Passage à étudier:
....
Or voici que, par la guerre et le blocus, ces projets s’évanouissent, ces beaux plans deviennent irréalisables : brusquement séparés de leurs fournisseurs germaniques, les cliens, proches ou lointains, sont recueillis par des concurrens qui surgissent, empressés à profiter de la liberté des mers. Parfois ces cliens s’outillent eux-mêmes et s’organisent, sous le coup de la nécessité, pour se fournir ce qu’ils achetaient précédemment à l’Allemagne. de pareils marchés, une fois fermés ou détournés, ne se rouvrent guère.

Le Board of Trade, ministère du Commerce anglais, publie une liste des articles de fer, machinerie ou parties de machine que la France importait d’Allemagne et pourrait tirer de l’Angleterre : il chiffre les meubles et articles de bois, la vaisselle, faïence ou porcelaine de table, que l’Allemagne pour 90 millions par an et l’Autriche pour 20 millions exportaient annuellement ; il en donne le détail par contrées et montre par exemple de combien la part de l’Angleterre dans la poterie à bon marché expédiée en Amérique pourrait être augmentée.

Les journaux du Royaume-Uni enregistrent avec raison ces conquêtes commerciales comme des victoires : « Dans le Lancashire et le Cheshire, disent-ils, l’industrie des produits chimiques ne suffit plus aux commandes ; ils sont « inondés d’ordres dus à l’interruption des relations avec l’Allemagne. » L’industrie textile a reçu chez eux la même impulsion. Dans certaines branches, notamment celle des étoffes teintes où le besoin de marchandises est urgent, les prix ont monté de 50, 75 et même 100 pour 100 ; déjà se créent de nouvelles manufactures pour les vêtemens. Il en va de même sur beaucoup d’autres terrains : telle fabrique de vaisselle d’étain, à Swansea, a obtenu un ordre qui allait en Allemagne et qui suffit à lui donner du travail pour douze mois.
....
Section des données:
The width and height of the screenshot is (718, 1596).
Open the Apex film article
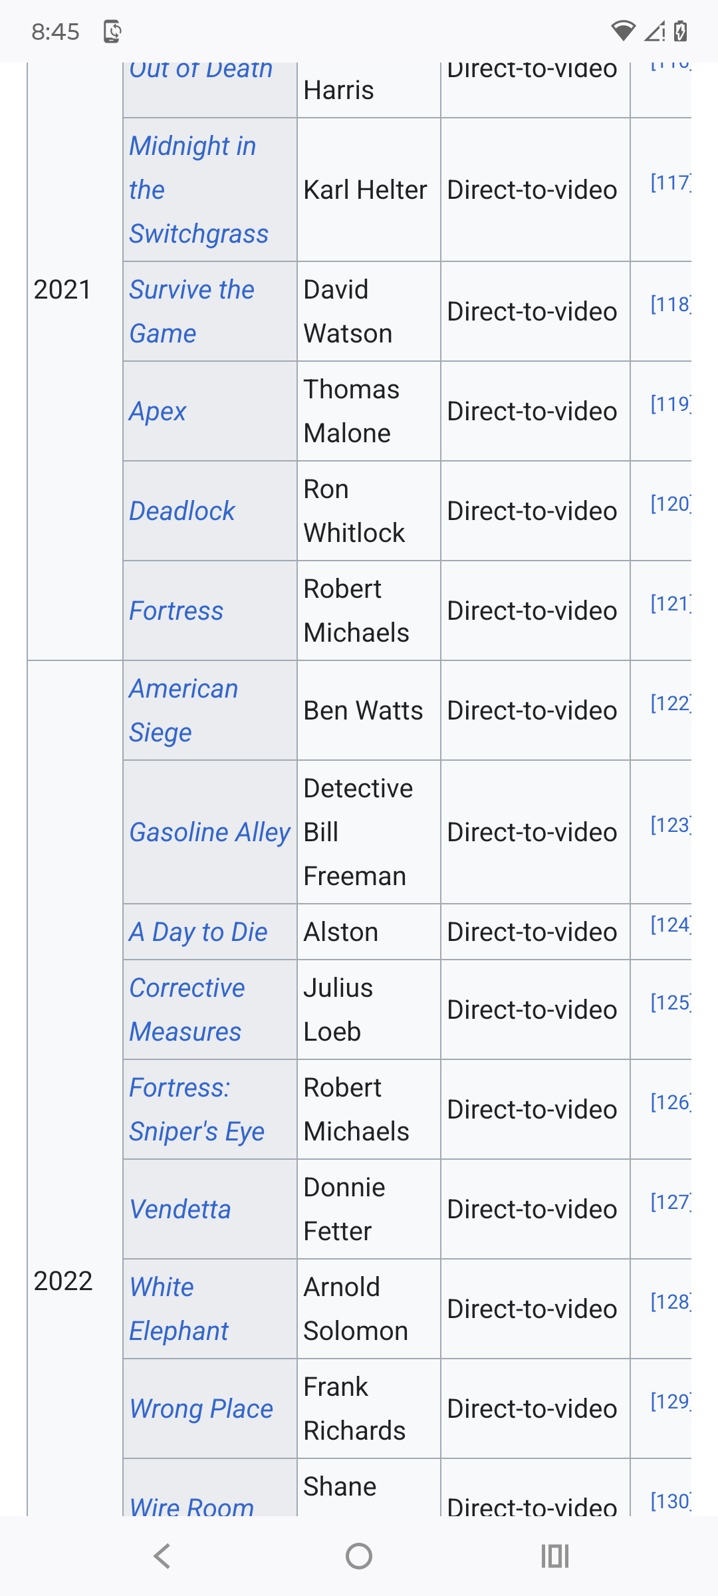coord(158,411)

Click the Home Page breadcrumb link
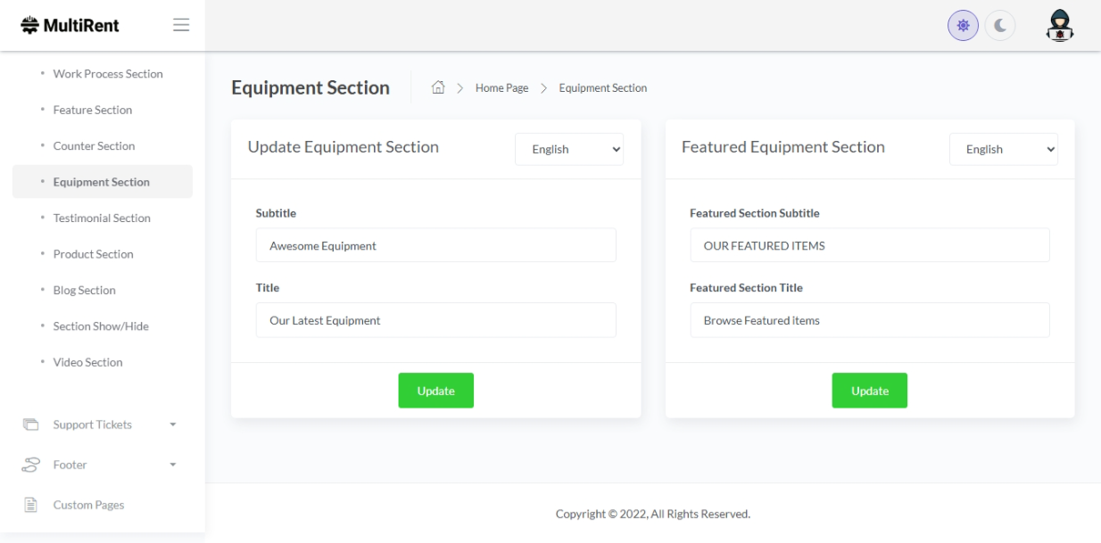coord(501,87)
....
Travail à faire:
1 > Répondez à ces questions d'après le passage :
(a) Quels pays exportaient chaque année des meubles et de la vaisselle, et pour quels montants ?
(b) Dans quelles régions l'industrie des produits chimiques ne suffit-elle plus aux commandes ?
(c) Dans quelle ville une fabrique de vaisselle d'étain a-t-elle reçu un ordre, et pour combien de mois de travail ?
2 > Veuillez reproduire l'extrait du passage commençant à « Or voici que, par » et se terminant à « se rouvrent guère. ».

Solutions par tâche:
1 >
(a) L'Allemagne, pour 90 millions par an, et l'Autriche, pour 20 millions.
(b) Le Lancashire et le Cheshire.
(c) À Swansea, pour douze mois de travail.

2 >
Or voici que, par la guerre et le blocus, ces projets s’évanouissent, ces beaux plans deviennent irréalisables : brusquement séparés de leurs fournisseurs germaniques, les cliens, proches ou lointains, sont recueillis par des concurrens qui surgissent, empressés à profiter de la liberté des mers. Parfois ces cliens s’outillent eux-mêmes et s’organisent, sous le coup de la nécessité, pour se fournir ce qu’ils achetaient précédemment à l’Allemagne. de pareils marchés, une fois fermés ou détournés, ne se rouvrent guère.